Saturday, 10 June 2017

How the Afghan War stopped Syrian chaos



Obama withdrew from Iraq in 2011, saying that Iraq's future was now in the hands of its people. At the same time, Obama overthrew Libyan President Gidaffi in a limited air strike campaign, endorsed the Arab Spring and sent Libyan National Army weapons to Syria to help fund the rebels - all the while refusing a peace agreement in Syria until Bashar Al-Assad had stepped aside.

The following should be stated more often: It is more important to win the old wars than to start new ones. It is much easier to start a war than to win a war. Obama himself showed a preference for starting wars over winning wars.

That said, while Obama's withdrawal from Iraq gave him more leeway in interfering during the Arab Spring, he campaigned on fighting the "good war" in Afghanistan. The focus and financial spending on the Afghan War meant that Obama was too invested in continuing said "good war" to really commit in Libya or Syria. In Libya, he limited his airstrikes to overthrowing Libyan President Gidaffi. In Syria, Obama only funded the Syrian rebels and never installed a no-fly-zone to depose Assad, though in 2013 he came dangerously close to doing so.

Trump is also handicapped by the Afghan War and unable to really commit to a ground war in Syria. Like Obama before him, Trump is not as interested in overthrowing Assad as he is in defeating ISIS. Though striking Syria after the alleged chemical attack in Khan Sheikhoun, Trump has stated that the US is not going into Syria.

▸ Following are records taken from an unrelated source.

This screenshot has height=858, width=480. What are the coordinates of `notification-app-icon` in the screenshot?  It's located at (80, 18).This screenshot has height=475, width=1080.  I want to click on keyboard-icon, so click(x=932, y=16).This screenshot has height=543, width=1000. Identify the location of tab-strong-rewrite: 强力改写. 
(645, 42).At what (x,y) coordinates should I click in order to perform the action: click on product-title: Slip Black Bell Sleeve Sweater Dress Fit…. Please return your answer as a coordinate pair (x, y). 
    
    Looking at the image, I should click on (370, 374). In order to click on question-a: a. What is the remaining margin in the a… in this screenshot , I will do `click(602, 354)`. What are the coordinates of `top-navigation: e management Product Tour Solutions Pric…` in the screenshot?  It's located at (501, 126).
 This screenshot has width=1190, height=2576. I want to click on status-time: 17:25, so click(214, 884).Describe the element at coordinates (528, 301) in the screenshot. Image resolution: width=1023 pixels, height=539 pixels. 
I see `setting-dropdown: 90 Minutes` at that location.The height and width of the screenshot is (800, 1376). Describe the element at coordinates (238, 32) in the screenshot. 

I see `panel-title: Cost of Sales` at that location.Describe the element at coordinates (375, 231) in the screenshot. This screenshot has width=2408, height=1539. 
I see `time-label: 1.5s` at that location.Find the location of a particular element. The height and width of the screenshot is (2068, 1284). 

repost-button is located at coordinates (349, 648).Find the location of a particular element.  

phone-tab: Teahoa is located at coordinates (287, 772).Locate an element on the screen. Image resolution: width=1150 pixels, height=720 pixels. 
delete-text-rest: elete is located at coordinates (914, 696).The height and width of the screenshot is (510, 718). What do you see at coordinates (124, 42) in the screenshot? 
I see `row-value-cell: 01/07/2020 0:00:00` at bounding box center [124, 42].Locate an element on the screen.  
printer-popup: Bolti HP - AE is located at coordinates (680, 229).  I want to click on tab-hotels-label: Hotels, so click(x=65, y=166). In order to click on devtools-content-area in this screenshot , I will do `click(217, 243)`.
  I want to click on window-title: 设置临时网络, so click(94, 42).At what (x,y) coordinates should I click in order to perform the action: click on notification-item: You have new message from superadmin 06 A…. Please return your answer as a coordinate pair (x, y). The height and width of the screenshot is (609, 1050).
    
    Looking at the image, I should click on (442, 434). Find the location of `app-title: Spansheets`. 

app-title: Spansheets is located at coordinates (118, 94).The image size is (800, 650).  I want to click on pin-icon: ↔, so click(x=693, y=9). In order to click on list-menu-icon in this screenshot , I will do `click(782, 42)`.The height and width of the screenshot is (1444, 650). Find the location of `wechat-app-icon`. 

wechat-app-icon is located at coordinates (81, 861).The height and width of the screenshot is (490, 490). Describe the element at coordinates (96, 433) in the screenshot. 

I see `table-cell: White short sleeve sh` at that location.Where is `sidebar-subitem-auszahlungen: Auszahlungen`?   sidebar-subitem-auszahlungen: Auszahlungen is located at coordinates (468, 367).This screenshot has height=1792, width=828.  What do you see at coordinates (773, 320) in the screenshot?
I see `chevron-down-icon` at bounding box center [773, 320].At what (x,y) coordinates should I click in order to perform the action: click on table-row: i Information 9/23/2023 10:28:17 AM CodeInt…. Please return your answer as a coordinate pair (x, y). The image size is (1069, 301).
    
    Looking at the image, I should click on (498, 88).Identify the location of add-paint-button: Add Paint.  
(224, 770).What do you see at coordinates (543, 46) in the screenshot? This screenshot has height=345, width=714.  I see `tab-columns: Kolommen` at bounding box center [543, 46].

Many of the same voices that scream for the US to get out of Iraq and Afghanistan also scream for the overthrow of the Syrian Government. Neither Trump nor Obama listened to said voices completely, and as a result both committed themselves to fighting the old war in Afghanistan rather than starting a new one in Syria.

Yet unlike Obama, whose policy of withdrawal from Iraq was almost repeated in Afghanistan, Trump is planning to win the Afghan War and to stay in Iraq, which will prevent him from interfering militarily to the same extent Obama had during his Presidency. Trump plans on letting Russia absorb Obama's Syrian and Libyan conflicts, to make sure that, in US foreign policy, Obama's name is forgotten and Trump's name is remembered.

The Afghan War, stated by so many as being a wasted mission, has actually succeeded in a different mission entirely: stopping the US military industrial complex from making the chaos worse in Syria. Bashar Al-Assad is President of Syria to this day, in part, because of the Afghan War. And the world should be grateful for that.